I haven't mentioned women who identify as men, but that's going to have to be another post!

This entire analysis is based on a highly controversial theory by a 1980s sexologist which has been torn apart in the peer reviewed literature as can be shown in these two papers.

www.tandfonline.com/doi/pdf/10.1080/00918369.2010.486241

www.tandfonline.com/doi/abs/10.1080/15532739.2010.514223

Thelnebriati · 20/10/2020 22:46

Not quite sure where to begin, fundamentally I am concerned that women's sex based rights are being erased as sex and gender identity have become conflated. I do not believe you can choose your sex, I believe gender is a social construct that changes over time. I object to single sex spaces for women being under threat, for many women these are only safe spaces. I object that womanhood is now being defined as a "feeling" and something that can't be defined. (Do you see the same being said for men? Nope thought not).

I think this is well put and you speak for many of us.

supercali77 · 21/10/2020 08:05

@jj1968 that document doesn't exactly tear it apart so much as qualifies that it's not always precisely either/or. There are some cross overs. E.g. a percentage of homosexual mtf who experience arousal and some heterosexual mtf who experience none.

FindTheTruth · 21/10/2020 09:34

Bookmarking. Brilliant thread. Flowers to Datun for that post on page 1

FindTheTruth · 21/10/2020 09:36

[quote R0wantrees]Important interview with Kelie-Jay Keen.

Jackie Doyle-Price MP has already spoken out in parliament on the need to protect women's rights & Safeguard children. The interview concludes with Jackie Doyle-Right urging women to write to their MPs.

52:42
K-J K "How do people approach their mp? What do you think would be your advice ?"
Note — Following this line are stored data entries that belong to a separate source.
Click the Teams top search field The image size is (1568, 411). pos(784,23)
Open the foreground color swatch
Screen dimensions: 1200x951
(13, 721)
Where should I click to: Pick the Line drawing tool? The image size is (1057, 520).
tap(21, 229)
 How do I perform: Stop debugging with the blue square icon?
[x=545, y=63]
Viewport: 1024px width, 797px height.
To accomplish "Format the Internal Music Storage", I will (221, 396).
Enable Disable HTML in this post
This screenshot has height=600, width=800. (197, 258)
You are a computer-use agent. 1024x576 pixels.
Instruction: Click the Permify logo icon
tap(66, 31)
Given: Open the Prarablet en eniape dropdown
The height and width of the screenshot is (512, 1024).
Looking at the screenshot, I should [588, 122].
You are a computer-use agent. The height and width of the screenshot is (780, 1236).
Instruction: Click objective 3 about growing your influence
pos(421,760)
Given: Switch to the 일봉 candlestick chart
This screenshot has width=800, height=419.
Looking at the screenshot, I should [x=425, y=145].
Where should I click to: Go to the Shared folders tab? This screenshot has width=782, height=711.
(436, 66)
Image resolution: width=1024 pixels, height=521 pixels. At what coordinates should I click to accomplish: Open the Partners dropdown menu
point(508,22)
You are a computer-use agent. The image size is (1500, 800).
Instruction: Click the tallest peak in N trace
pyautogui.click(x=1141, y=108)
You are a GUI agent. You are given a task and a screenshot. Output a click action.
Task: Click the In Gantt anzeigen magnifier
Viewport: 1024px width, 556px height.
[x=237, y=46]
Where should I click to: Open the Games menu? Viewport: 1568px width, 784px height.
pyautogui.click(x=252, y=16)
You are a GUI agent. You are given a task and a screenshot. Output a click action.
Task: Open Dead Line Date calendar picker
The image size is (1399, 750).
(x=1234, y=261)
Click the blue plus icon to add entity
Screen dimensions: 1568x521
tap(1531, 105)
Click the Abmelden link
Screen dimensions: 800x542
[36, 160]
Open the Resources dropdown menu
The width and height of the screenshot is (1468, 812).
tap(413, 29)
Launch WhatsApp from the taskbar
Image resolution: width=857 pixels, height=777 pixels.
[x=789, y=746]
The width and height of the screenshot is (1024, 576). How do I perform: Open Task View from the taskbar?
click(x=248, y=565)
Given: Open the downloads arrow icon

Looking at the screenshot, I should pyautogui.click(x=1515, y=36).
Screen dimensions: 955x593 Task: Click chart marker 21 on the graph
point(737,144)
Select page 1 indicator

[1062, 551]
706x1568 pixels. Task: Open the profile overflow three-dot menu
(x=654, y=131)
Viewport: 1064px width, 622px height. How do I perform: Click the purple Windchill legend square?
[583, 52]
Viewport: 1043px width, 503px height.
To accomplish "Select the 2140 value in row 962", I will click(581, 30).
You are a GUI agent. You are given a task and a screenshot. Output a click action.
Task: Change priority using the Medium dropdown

J D-P "Well, write to your MP, but I can tell you that MPs pay a lot of attention to what arrives in their inbox. You know I get upwards of a hundred items a day.
You'll find that some campaign organizations are very good at organizing campaigns. Actually I don't take any notice of any of those. Everyone sends the same letter, completely useless! So you just go through the motions responding to that.
But, where people write their own letters and make their own case and it is the individual constituent telling me what they think from their hearts, I take notice.
So, I would encourage every woman who's really bothered about
this to put pen to paper to your member of parliament. And tell them what you think because once MPs realise this is something that people care about, they'll make it their business to get involved.

So, my message to women everywhere is use your voice and tell your MP what you think and then hopefully they'll come and find me out and we can see what we can do." (continues)

www.youtube.com/watch?v=R56lL7stVaE

current thread:
www.mumsnet.com/Talk/womens_rights/a3964490-Standing-For-Women-Jackie-Doyle-Price-MP-My-message-to-women-everywhere-is-use-your-voice-and-tell-your-MP-what-what-you-think[/quote]
Thank you, watching now. good points on women in the labour party - a lot keeping their heads down, being interrogated by party officials

jj1968 · 21/10/2020 16:27

[quote supercali77]@jj1968 that document doesn't exactly tear it apart so much as qualifies that it's not always precisely either/or. There are some cross overs. E.g. a percentage of homosexual mtf who experience arousal and some heterosexual mtf who experience none.[/quote]
Which renders Blanchard's two type theory - which insists that gynephilic trans women are sexually attracted to themselves - meaningless. All he really discovered was that some trans women fancy men, some fancy women, some both and some are asexual. Which was hardly big news.

334bu · 21/10/2020 16:48

So why are there so many selfies of transwomen in very sexualised inappropriate clothing all over social media?